PROBLEM TO WORK ON. The full listing, from first line to last, should be set down again exactly.

DATA.
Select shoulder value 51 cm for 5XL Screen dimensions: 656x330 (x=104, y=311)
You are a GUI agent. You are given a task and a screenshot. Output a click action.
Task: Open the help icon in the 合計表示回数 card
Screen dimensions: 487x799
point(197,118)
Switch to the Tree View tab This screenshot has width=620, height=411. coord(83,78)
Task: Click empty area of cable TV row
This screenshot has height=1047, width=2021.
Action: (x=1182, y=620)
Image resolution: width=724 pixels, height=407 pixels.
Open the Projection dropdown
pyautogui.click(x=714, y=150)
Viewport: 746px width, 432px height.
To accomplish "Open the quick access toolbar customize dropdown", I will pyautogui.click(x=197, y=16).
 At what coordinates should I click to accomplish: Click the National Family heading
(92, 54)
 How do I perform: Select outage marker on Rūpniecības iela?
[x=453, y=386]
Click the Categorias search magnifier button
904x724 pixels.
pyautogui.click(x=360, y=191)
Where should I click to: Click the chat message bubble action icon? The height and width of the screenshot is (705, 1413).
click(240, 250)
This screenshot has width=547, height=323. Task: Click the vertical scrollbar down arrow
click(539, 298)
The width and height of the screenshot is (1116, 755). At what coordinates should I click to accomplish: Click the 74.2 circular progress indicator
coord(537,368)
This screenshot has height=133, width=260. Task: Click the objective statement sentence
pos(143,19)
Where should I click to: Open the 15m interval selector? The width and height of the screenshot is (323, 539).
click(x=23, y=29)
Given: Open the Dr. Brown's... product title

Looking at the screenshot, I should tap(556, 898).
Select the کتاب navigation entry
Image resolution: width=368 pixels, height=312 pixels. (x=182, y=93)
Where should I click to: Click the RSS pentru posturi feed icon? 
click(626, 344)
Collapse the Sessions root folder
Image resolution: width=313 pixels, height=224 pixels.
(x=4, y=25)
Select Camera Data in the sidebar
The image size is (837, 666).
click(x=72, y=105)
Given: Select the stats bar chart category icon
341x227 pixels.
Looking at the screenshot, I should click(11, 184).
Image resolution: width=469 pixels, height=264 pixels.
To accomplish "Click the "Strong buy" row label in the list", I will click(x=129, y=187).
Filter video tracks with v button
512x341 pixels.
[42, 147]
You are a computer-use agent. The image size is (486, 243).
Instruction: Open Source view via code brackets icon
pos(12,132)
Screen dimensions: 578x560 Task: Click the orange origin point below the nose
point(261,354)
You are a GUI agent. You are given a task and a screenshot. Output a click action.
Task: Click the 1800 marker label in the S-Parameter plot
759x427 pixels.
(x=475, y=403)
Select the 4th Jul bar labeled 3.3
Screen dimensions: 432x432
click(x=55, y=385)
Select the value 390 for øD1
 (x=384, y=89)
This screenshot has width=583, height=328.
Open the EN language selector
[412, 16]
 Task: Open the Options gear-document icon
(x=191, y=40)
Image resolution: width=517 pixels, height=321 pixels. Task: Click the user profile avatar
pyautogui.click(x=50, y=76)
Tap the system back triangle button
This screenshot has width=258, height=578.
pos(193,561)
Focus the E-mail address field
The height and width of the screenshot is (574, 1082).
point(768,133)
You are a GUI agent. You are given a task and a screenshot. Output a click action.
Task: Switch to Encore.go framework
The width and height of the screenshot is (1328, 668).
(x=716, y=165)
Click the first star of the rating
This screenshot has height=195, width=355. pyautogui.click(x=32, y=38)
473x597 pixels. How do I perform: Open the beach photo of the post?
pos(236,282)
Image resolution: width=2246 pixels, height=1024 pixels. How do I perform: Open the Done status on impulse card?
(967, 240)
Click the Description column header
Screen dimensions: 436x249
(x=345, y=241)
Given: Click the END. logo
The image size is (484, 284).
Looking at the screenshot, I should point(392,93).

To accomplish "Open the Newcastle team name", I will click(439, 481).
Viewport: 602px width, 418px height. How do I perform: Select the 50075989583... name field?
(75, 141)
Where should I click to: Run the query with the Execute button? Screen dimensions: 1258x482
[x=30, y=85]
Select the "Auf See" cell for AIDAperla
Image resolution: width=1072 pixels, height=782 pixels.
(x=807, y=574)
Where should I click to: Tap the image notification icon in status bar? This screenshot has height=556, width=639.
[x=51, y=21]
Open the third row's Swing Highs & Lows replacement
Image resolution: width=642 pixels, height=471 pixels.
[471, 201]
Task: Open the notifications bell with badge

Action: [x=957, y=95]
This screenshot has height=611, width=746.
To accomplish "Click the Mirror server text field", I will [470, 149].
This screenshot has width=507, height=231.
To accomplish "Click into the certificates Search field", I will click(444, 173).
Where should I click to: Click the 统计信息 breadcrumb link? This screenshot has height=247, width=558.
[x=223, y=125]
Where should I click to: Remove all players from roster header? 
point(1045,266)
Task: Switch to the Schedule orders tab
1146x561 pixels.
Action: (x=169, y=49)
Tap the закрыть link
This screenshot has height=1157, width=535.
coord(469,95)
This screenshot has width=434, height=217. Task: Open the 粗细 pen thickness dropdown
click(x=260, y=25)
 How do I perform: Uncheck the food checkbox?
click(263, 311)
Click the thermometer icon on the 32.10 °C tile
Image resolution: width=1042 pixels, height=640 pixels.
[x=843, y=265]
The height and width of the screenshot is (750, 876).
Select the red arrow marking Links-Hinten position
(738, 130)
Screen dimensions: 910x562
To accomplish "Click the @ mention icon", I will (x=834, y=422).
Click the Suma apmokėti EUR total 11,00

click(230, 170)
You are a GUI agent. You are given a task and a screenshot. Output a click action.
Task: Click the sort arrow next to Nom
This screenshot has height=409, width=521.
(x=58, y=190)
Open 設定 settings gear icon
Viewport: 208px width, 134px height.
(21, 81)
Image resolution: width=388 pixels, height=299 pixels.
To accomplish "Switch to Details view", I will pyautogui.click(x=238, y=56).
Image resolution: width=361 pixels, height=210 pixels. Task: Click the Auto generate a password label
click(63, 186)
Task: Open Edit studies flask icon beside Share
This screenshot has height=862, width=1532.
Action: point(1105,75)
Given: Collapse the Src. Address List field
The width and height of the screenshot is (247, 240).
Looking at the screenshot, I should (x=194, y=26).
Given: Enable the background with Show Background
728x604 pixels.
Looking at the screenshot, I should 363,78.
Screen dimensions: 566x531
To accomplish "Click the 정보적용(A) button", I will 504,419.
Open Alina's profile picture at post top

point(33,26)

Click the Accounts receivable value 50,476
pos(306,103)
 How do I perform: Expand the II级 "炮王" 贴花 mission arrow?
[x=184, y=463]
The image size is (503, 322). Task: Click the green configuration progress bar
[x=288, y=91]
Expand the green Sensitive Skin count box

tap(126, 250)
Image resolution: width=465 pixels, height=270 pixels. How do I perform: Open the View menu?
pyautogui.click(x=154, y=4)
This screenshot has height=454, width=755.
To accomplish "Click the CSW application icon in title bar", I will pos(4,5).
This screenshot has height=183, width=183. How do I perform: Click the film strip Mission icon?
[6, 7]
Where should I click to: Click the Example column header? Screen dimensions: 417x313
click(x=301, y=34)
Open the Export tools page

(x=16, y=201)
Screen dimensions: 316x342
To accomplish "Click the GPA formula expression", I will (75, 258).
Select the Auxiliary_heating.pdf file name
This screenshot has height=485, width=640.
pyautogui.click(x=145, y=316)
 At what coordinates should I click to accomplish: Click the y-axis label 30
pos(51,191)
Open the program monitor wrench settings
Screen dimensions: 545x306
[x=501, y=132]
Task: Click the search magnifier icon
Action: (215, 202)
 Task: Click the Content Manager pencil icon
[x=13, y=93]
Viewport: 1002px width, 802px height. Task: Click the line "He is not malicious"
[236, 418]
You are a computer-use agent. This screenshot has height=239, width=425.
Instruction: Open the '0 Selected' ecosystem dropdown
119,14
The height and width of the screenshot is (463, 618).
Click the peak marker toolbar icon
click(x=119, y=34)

REPLY.
Select shoulder value 51 cm for 5XL Screen dimensions: 656x330 (x=104, y=311)
You are a GUI agent. You are given a task and a screenshot. Output a click action.
Task: Open the help icon in the 合計表示回数 card
Screen dimensions: 487x799
point(197,118)
Switch to the Tree View tab This screenshot has width=620, height=411. coord(83,78)
Task: Click empty area of cable TV row
This screenshot has height=1047, width=2021.
Action: (x=1182, y=620)
Image resolution: width=724 pixels, height=407 pixels.
Open the Projection dropdown
pyautogui.click(x=714, y=150)
Viewport: 746px width, 432px height.
To accomplish "Open the quick access toolbar customize dropdown", I will pyautogui.click(x=197, y=16).
 At what coordinates should I click to accomplish: Click the National Family heading
(92, 54)
 How do I perform: Select outage marker on Rūpniecības iela?
[x=453, y=386]
Click the Categorias search magnifier button
904x724 pixels.
pyautogui.click(x=360, y=191)
Where should I click to: Click the chat message bubble action icon? The height and width of the screenshot is (705, 1413).
click(240, 250)
This screenshot has width=547, height=323. Task: Click the vertical scrollbar down arrow
click(539, 298)
The width and height of the screenshot is (1116, 755). At what coordinates should I click to accomplish: Click the 74.2 circular progress indicator
coord(537,368)
This screenshot has height=133, width=260. Task: Click the objective statement sentence
pos(143,19)
Where should I click to: Open the 15m interval selector? The width and height of the screenshot is (323, 539).
click(x=23, y=29)
Given: Open the Dr. Brown's... product title

Looking at the screenshot, I should tap(556, 898).
Select the کتاب navigation entry
Image resolution: width=368 pixels, height=312 pixels. (x=182, y=93)
Where should I click to: Click the RSS pentru posturi feed icon? 
click(626, 344)
Collapse the Sessions root folder
Image resolution: width=313 pixels, height=224 pixels.
(x=4, y=25)
Select Camera Data in the sidebar
The image size is (837, 666).
click(x=72, y=105)
Given: Select the stats bar chart category icon
341x227 pixels.
Looking at the screenshot, I should click(11, 184).
Image resolution: width=469 pixels, height=264 pixels.
To accomplish "Click the "Strong buy" row label in the list", I will click(x=129, y=187).
Filter video tracks with v button
512x341 pixels.
[42, 147]
You are a computer-use agent. The image size is (486, 243).
Instruction: Open Source view via code brackets icon
pos(12,132)
Screen dimensions: 578x560 Task: Click the orange origin point below the nose
point(261,354)
You are a GUI agent. You are given a task and a screenshot. Output a click action.
Task: Click the 1800 marker label in the S-Parameter plot
759x427 pixels.
(x=475, y=403)
Select the 4th Jul bar labeled 3.3
Screen dimensions: 432x432
click(x=55, y=385)
Select the value 390 for øD1
 (x=384, y=89)
This screenshot has width=583, height=328.
Open the EN language selector
[412, 16]
 Task: Open the Options gear-document icon
(x=191, y=40)
Image resolution: width=517 pixels, height=321 pixels. Task: Click the user profile avatar
pyautogui.click(x=50, y=76)
Tap the system back triangle button
This screenshot has width=258, height=578.
pos(193,561)
Focus the E-mail address field
The height and width of the screenshot is (574, 1082).
point(768,133)
You are a GUI agent. You are given a task and a screenshot. Output a click action.
Task: Switch to Encore.go framework
The width and height of the screenshot is (1328, 668).
(x=716, y=165)
Click the first star of the rating
This screenshot has height=195, width=355. pyautogui.click(x=32, y=38)
473x597 pixels. How do I perform: Open the beach photo of the post?
pos(236,282)
Image resolution: width=2246 pixels, height=1024 pixels. How do I perform: Open the Done status on impulse card?
(967, 240)
Click the Description column header
Screen dimensions: 436x249
(x=345, y=241)
Given: Click the END. logo
The image size is (484, 284).
Looking at the screenshot, I should point(392,93).

To accomplish "Open the Newcastle team name", I will click(439, 481).
Viewport: 602px width, 418px height. How do I perform: Select the 50075989583... name field?
(75, 141)
Where should I click to: Run the query with the Execute button? Screen dimensions: 1258x482
[x=30, y=85]
Select the "Auf See" cell for AIDAperla
Image resolution: width=1072 pixels, height=782 pixels.
(x=807, y=574)
Where should I click to: Tap the image notification icon in status bar? This screenshot has height=556, width=639.
[x=51, y=21]
Open the third row's Swing Highs & Lows replacement
Image resolution: width=642 pixels, height=471 pixels.
[471, 201]
Task: Open the notifications bell with badge

Action: [x=957, y=95]
This screenshot has height=611, width=746.
To accomplish "Click the Mirror server text field", I will [470, 149].
This screenshot has width=507, height=231.
To accomplish "Click into the certificates Search field", I will click(444, 173).
Where should I click to: Click the 统计信息 breadcrumb link? This screenshot has height=247, width=558.
[x=223, y=125]
Where should I click to: Remove all players from roster header? 
point(1045,266)
Task: Switch to the Schedule orders tab
1146x561 pixels.
Action: (x=169, y=49)
Tap the закрыть link
This screenshot has height=1157, width=535.
coord(469,95)
This screenshot has width=434, height=217. Task: Open the 粗细 pen thickness dropdown
click(x=260, y=25)
 How do I perform: Uncheck the food checkbox?
click(263, 311)
Click the thermometer icon on the 32.10 °C tile
Image resolution: width=1042 pixels, height=640 pixels.
[x=843, y=265]
The height and width of the screenshot is (750, 876).
Select the red arrow marking Links-Hinten position
(738, 130)
Screen dimensions: 910x562
To accomplish "Click the @ mention icon", I will (x=834, y=422).
Click the Suma apmokėti EUR total 11,00

click(230, 170)
You are a GUI agent. You are given a task and a screenshot. Output a click action.
Task: Click the sort arrow next to Nom
This screenshot has height=409, width=521.
(x=58, y=190)
Open 設定 settings gear icon
Viewport: 208px width, 134px height.
(21, 81)
Image resolution: width=388 pixels, height=299 pixels.
To accomplish "Switch to Details view", I will pyautogui.click(x=238, y=56).
Image resolution: width=361 pixels, height=210 pixels. Task: Click the Auto generate a password label
click(63, 186)
Task: Open Edit studies flask icon beside Share
This screenshot has height=862, width=1532.
Action: point(1105,75)
Given: Collapse the Src. Address List field
The width and height of the screenshot is (247, 240).
Looking at the screenshot, I should (x=194, y=26).
Given: Enable the background with Show Background
728x604 pixels.
Looking at the screenshot, I should 363,78.
Screen dimensions: 566x531
To accomplish "Click the 정보적용(A) button", I will 504,419.
Open Alina's profile picture at post top

point(33,26)

Click the Accounts receivable value 50,476
pos(306,103)
 How do I perform: Expand the II级 "炮王" 贴花 mission arrow?
[x=184, y=463]
The image size is (503, 322). Task: Click the green configuration progress bar
[x=288, y=91]
Expand the green Sensitive Skin count box

tap(126, 250)
Image resolution: width=465 pixels, height=270 pixels. How do I perform: Open the View menu?
pyautogui.click(x=154, y=4)
This screenshot has height=454, width=755.
To accomplish "Click the CSW application icon in title bar", I will pos(4,5).
This screenshot has height=183, width=183. How do I perform: Click the film strip Mission icon?
[6, 7]
Where should I click to: Click the Example column header? Screen dimensions: 417x313
click(x=301, y=34)
Open the Export tools page

(x=16, y=201)
Screen dimensions: 316x342
To accomplish "Click the GPA formula expression", I will (75, 258).
Select the Auxiliary_heating.pdf file name
This screenshot has height=485, width=640.
pyautogui.click(x=145, y=316)
 At what coordinates should I click to accomplish: Click the y-axis label 30
pos(51,191)
Open the program monitor wrench settings
Screen dimensions: 545x306
[x=501, y=132]
Task: Click the search magnifier icon
Action: (215, 202)
 Task: Click the Content Manager pencil icon
[x=13, y=93]
Viewport: 1002px width, 802px height. Task: Click the line "He is not malicious"
[236, 418]
You are a computer-use agent. This screenshot has height=239, width=425.
Instruction: Open the '0 Selected' ecosystem dropdown
119,14
The height and width of the screenshot is (463, 618).
Click the peak marker toolbar icon
click(x=119, y=34)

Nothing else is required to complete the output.